Chancellor Angela Merkel has pleaded with Germans to cut down on socialising and reduce their interactions in the run-up to the holidays to avoid it being “the last Christmas with our grandparents” after coronavirus deaths hit record levels.
In an emotional video, the premier said it was “unacceptable” for people to be out enjoying festivities, such as Christmas stands selling mulled wine and waffles, while the country’s daily coronavirus death toll hits a peak of 590 fatalities.
The country has been in partial shutdown from early November, with measures including hospitality venues opening for takeaway only.
Ms Merkel said: “I’m sorry, I really am sorry from the bottom of my heart. But if the price we pay is 590 deaths a day that is not acceptable in my view.”
The chancellor called for schools to be shut for the Christmas break three days earlier in a bid to reduce contacts and therefore transmission of the virus before families meet for the holiday.
She said: "When scientists are begging us to reduce our contacts for a week before we see grandparents and older people at Christmas, then perhaps we really should think again about whether we can’t find a way to start the school holidays on 16 instead of 19 December.
"What will we say when we look back on this once-in-a-century event, if we weren’t able to find a solution for these three days?
Ms Merkel acknowledged that “sending children home may be the wrong thing to do” and, if that is the case, remote learning may be used instead.
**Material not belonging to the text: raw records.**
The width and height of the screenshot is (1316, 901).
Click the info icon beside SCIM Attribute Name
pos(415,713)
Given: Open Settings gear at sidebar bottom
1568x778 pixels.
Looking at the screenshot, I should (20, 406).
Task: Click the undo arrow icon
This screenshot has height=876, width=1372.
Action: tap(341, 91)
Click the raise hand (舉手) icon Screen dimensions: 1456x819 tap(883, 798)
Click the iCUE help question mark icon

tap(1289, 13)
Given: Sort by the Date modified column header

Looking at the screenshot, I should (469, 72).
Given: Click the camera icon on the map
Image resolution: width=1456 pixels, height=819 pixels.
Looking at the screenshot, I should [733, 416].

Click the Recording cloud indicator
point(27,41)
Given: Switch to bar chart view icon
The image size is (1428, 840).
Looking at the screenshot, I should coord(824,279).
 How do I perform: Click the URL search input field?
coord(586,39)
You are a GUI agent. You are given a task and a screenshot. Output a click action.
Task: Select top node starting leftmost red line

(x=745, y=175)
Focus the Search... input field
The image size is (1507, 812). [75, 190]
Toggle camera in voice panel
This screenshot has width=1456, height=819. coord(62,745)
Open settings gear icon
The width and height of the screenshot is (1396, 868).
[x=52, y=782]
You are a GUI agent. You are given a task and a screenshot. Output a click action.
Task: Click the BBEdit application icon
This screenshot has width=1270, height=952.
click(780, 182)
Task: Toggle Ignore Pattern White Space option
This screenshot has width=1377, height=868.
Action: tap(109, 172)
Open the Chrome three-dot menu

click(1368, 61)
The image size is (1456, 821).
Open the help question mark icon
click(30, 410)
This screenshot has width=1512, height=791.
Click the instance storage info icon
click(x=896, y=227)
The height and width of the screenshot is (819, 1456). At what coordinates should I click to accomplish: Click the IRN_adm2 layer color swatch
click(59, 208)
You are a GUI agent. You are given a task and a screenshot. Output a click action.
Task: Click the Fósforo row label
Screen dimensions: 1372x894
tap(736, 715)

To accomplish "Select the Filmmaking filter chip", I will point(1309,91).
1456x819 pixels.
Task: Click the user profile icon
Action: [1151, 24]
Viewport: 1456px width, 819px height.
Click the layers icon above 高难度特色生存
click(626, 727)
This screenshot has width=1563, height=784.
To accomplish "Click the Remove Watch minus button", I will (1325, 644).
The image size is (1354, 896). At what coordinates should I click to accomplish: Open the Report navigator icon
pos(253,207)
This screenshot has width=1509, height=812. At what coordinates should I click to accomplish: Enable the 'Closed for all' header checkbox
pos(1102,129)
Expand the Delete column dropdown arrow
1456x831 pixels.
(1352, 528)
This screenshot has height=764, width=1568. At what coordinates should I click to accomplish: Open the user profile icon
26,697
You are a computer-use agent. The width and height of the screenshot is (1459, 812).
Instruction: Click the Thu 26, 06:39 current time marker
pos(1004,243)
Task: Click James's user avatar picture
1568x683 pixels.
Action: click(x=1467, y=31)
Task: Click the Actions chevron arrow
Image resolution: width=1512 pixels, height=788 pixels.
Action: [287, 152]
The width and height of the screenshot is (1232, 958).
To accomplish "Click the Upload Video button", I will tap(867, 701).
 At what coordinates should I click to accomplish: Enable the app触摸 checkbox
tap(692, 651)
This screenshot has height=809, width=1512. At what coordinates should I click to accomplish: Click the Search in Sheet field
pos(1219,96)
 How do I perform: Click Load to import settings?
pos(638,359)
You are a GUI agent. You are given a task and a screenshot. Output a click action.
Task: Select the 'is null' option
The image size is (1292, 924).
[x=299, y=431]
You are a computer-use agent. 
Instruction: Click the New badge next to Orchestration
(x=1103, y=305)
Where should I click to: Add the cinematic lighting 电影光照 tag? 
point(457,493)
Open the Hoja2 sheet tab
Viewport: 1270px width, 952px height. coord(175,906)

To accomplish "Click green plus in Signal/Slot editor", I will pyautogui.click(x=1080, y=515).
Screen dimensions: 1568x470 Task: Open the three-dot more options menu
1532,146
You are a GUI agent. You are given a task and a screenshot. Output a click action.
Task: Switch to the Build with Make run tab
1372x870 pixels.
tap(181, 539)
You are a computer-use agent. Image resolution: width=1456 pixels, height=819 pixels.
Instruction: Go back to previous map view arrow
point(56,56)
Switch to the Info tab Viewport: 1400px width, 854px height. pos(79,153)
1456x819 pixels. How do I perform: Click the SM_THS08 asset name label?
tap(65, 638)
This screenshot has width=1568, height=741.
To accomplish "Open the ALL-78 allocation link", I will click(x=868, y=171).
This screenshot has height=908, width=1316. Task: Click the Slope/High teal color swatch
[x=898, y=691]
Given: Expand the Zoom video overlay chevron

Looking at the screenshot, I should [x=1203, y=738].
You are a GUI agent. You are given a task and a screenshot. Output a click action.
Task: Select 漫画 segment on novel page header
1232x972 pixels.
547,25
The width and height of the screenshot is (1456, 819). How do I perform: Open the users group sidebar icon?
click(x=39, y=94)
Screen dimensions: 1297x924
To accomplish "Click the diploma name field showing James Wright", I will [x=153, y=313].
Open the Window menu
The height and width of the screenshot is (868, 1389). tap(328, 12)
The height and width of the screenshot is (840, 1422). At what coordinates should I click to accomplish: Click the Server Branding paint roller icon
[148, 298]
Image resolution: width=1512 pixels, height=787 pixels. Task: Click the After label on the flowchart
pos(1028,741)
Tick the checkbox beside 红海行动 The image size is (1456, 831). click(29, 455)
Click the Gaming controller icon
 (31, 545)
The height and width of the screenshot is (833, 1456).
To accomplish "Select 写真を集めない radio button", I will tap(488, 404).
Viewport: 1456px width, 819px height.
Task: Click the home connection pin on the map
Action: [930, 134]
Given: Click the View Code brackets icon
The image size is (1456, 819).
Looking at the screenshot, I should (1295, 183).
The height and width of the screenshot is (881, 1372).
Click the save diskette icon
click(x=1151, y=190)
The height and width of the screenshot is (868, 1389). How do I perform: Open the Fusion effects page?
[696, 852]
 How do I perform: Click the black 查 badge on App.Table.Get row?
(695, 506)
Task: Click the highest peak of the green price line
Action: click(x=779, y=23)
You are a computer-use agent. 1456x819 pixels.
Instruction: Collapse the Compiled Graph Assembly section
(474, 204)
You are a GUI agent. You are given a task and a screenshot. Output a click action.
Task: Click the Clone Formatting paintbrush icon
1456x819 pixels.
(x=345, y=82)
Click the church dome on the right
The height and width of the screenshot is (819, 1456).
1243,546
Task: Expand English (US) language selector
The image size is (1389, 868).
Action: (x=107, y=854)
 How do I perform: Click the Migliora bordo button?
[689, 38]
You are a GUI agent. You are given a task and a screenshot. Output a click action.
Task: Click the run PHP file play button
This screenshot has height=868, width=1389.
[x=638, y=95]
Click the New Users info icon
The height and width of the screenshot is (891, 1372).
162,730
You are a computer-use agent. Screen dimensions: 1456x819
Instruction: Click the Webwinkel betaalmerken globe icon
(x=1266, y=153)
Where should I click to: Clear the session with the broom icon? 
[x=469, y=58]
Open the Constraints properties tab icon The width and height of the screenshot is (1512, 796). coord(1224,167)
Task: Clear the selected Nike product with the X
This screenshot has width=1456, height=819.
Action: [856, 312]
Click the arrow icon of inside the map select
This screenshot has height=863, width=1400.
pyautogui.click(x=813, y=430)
In a powerful plea to Germans, the premier underlined: "I only want to say: if we have too many contacts now, in the run-up to Christmas and it ends up being the last Christmas with our grandparents, then we will have done something wrong. We should not let this happen”.
Germany recorded its highest ever daily death toll of 590 fatalities on Wednesday, as well as 20,815 new cases.
Senior government officials have suggested a national lockdown for two weeks after Christmas that would include extending the school break by a week and shutting all non-essential retail.
Coronavirus infections remain high despite a partial shutdown from 2 November.